Cartoon Network announced today that they’ll be teaming up with Angry Film Works to produce a live-action feature film version of Captain Planet. Considering there are people out there trying to turn a View-Master toy and Bazooka Joe into feature films, it’s not really all that surprising. My only question is who’s going to play “heart.” Fire, Water, Wind, Air, and… Heart. Poor Heart. If he was an X-Man, his mutation would be making sandwiches.
In an effort to inform younger viewers about serious environmental issues, legendary cable entrepreneur Ted Turner partnered with DIC Enterprises in 1990 to create the world’s first animated environmental series, Captain Planet and the Planeteers. The series was about a group of young people who combine their special powers (The Planeteers) to summon Captain Planet, an environmental superhero, to battle the world’s worst eco-villains. [From the press release, via ComingSoon]
The Planeteers consisted of Kwame (Earth), from Africa, Wheeler (Fire), from Brooklyn, Linka (Wind), from Russia, Gi (Water), from Asia, and Ma-Ti (Heart), a Brazilian raised by a shaman. Yes, this was the most politically-correct kids show of all time (except for CP’s legit mullet, which influenced a generation of Floridians). Here’s just a short bit from Wikipedia:
“Gi is a self-proclaimed marine biologist and fights against the evils of saline incursion into island chains such as the Maldives. Her compassion for sea life contributes to the overall effort of the Planeteers’ protection of animals, becoming extremely emotional when pollution affects them, especially dolphins.”

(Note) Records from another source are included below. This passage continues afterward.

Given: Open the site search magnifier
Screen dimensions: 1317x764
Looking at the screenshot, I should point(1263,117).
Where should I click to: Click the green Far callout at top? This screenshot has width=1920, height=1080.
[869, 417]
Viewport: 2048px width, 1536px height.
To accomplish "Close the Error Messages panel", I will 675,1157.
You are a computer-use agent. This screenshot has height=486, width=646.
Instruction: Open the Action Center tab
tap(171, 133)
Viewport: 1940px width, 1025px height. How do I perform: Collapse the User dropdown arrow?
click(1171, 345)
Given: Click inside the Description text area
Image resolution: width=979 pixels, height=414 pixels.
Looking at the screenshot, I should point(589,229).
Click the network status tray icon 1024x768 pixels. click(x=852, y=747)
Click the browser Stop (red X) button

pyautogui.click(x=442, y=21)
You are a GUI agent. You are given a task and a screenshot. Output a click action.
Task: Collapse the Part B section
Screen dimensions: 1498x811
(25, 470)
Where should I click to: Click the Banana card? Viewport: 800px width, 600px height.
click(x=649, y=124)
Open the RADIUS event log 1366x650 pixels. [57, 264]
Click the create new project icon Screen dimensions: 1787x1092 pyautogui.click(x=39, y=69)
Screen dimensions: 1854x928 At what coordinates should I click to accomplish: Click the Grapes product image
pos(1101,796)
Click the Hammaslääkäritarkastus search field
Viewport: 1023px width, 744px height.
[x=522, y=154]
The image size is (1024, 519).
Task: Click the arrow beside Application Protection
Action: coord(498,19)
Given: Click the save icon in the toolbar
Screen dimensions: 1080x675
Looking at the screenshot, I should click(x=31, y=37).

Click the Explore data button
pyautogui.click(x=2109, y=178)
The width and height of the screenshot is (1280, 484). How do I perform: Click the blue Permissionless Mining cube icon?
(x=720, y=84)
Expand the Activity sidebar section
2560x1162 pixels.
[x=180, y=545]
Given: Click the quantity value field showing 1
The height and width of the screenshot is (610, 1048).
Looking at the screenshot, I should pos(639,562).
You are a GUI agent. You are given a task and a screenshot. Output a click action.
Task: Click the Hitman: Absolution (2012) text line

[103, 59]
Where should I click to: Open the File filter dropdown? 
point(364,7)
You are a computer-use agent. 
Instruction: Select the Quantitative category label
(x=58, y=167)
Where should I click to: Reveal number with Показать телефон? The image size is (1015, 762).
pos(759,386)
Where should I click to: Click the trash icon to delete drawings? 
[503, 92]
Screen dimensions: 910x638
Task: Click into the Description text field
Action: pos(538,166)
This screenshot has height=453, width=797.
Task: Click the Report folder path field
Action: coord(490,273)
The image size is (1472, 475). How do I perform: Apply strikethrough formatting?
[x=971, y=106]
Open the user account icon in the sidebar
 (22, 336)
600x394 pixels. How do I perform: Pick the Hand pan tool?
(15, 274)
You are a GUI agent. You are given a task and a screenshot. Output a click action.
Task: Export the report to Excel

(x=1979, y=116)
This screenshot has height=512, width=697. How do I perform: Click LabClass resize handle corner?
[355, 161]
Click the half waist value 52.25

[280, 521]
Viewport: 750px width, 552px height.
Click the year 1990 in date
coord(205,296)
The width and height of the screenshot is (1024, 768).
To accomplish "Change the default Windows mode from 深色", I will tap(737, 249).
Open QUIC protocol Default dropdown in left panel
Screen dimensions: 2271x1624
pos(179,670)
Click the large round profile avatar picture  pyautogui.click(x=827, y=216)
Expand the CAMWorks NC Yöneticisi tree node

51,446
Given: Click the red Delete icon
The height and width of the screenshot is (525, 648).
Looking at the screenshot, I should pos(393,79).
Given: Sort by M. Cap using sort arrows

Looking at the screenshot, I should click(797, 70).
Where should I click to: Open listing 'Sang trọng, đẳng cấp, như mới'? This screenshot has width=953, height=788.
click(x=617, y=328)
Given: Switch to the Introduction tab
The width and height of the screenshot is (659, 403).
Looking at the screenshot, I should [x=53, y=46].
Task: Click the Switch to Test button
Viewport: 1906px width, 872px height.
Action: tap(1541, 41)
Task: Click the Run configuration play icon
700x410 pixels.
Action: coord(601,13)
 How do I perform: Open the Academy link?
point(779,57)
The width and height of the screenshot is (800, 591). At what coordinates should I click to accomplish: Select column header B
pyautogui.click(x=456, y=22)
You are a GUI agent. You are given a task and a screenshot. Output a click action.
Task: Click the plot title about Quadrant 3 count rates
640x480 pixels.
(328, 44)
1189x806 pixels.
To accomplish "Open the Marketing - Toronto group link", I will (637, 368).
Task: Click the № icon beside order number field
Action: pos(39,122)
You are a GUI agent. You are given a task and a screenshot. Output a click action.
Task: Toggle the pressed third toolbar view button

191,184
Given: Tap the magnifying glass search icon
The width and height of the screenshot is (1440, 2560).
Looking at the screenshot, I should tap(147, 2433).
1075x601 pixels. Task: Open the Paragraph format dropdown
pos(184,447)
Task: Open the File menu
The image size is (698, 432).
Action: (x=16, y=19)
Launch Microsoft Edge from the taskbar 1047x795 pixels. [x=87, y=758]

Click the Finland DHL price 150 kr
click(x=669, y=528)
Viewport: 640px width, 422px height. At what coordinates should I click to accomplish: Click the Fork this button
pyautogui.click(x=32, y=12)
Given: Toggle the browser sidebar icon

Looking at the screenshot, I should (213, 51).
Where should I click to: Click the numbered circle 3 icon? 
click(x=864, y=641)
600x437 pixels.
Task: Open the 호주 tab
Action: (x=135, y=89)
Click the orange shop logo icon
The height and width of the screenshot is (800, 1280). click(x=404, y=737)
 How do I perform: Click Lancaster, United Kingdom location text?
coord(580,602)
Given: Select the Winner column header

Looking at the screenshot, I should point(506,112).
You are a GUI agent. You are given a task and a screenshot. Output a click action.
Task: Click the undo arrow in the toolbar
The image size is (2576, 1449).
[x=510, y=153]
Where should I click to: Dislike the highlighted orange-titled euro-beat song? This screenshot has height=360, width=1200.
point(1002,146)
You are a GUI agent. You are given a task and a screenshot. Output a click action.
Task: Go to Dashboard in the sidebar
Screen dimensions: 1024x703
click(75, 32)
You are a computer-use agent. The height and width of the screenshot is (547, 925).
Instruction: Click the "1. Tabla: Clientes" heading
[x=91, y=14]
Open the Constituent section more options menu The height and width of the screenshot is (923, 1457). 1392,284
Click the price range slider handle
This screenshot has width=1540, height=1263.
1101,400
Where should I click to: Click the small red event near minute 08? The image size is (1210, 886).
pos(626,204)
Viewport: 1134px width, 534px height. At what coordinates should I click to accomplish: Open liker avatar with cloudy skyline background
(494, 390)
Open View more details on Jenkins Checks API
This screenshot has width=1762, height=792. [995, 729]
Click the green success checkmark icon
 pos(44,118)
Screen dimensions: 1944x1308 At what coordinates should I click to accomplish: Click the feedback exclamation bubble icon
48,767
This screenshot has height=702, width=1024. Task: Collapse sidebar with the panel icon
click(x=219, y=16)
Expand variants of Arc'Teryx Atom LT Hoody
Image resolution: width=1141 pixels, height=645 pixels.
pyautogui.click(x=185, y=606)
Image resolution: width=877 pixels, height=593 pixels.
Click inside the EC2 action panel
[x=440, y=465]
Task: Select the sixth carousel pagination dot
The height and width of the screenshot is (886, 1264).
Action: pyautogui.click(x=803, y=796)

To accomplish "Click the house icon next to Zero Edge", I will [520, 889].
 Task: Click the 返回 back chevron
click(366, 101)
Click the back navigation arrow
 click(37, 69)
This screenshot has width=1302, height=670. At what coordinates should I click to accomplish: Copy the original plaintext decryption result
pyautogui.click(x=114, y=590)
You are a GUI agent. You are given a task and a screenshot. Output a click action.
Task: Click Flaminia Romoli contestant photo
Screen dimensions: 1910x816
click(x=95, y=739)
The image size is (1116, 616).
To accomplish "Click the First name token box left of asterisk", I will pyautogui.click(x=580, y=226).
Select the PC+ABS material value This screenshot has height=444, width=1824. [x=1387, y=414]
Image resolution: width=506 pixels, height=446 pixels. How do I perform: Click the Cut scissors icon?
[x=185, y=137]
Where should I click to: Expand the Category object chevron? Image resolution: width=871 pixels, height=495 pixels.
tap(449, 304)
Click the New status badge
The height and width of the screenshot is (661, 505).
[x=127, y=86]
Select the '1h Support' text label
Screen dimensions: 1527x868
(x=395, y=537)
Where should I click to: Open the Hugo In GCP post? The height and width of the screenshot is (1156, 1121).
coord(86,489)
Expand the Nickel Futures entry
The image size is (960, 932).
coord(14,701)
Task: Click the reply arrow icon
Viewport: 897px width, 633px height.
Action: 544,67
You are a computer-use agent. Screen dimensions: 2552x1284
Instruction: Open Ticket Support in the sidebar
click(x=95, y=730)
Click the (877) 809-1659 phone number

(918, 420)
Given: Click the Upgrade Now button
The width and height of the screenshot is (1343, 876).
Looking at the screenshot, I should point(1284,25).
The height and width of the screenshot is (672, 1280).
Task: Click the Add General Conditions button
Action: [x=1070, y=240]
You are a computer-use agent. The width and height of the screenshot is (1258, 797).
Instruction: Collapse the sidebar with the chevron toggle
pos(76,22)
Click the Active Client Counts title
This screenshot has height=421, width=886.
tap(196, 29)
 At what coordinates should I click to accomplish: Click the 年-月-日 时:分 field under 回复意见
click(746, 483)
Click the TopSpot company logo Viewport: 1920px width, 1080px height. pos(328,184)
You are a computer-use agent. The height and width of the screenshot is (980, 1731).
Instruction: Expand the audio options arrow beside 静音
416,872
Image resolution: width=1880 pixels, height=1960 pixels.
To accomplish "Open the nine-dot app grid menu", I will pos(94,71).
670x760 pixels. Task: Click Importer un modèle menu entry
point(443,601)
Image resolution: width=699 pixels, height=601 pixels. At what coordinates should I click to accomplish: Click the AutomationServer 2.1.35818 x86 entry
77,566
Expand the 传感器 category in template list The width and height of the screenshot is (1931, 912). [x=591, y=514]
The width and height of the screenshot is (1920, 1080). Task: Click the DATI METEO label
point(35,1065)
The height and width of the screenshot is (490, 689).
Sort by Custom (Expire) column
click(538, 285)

“Ma-Ti uses the power of Heart to instill caring, passion, and sympathy into the people of the world to care for the planet. He can also use this power to communicate with animals telepathically.”
Meanwhile, the only American one is a hothead, and “is shown to be the least knowledgeable about earth preservation.” Jesus, man, there’s going to be enough material here to fuel six more Sarah Palin documentaries. Not to mention the inevitable right-wing funded response cartoon, Skipper, about the talking horse who helps Ronald Reagan defeat Communism and prove global warming is caused by Mexicans. Frankly, I’d rather watch Ted Turner and Rupert Murdoch try to gum each other to death, Thunderdome-style.



If this is live action and has a hot Russian bitch and a hot Asian bitch and preserves the Captain’s mullet? I’m all in.
I never got how Wheeler could even help most of the time. He wasn’t allowed to set villains on fire and burning trash and toxic waste is not the planeteer way.
Poor Heart. If he was an X-Man, his mutation would be making sandwiches.
That’s not an X-Man, that’s just a woman. Or an “XX-Man”, if you want to be nerdy about it.
All I can think of is that Robot Chicken skit with Ted Turner smashing through a window on a zip-line yelling “Captain Plllanet!!!”. If this movie is half as awesome as that, I’m in.
Gary Busey to play Captain Planet, please. Also C-Tates as Wheeler.
As long as they keep the theme song, which contained the lyrics “bad guys who like to loot and plunder” while making the villain of the (first?) movie Looten Plunder, I’m in.
Wilmer Valderrama as Ma-Ti for very, very obvious reasons.
I’d pay to see Skipper six times in the theater if tickets were $700 apiece and required me to orally pleasure Jane Fonda after each viewing. That… sounds… awesome!
With Hollywood’s powers combined, here’s another shitty movie. Isn’t Michael Bay looking for a new franchise?
I can’t be the only one who whose first masturbation experience involved the Russian chick from Captain Plant. Right??
I’d pay to see Skipper six times in the theater if tickets were $700 apiece and required me to orally pleasure Jane Fonda after each viewing. That… sounds… awesome!I am a 28 years old doctor, mature and beautiful.and now I am seeking a good man who can give me real love , so i got a username Andromeda2002 on–s’e'ek’c'ou’ga’r.c óm–.it is the first and best club for y’ounger women and old’er men, or older women and y’ounger men,to int’eract with each other. Maybe you wanna ch’eck ‘it out or tell your friends!
I don’t think I’d seen more than two episodes of this years ago but I was sure the ‘Heart kid’ was a girl. Fucking trans-gender Brazilians. Fool me once, shame on… You. Fool me again and… You, you ain’t gonna fool me again.
two men enter; both men gum
are you allowed to be a “self proclaimed marine biologist?” If so I’m a self proclaimed marine, and I’d like to ask Elle Fanning to the ball.
You know whats a really good superpower to help save the environment?
Earthquakes.
Now I aint no expert but the more I think about it shouldn’t kwame be haitian?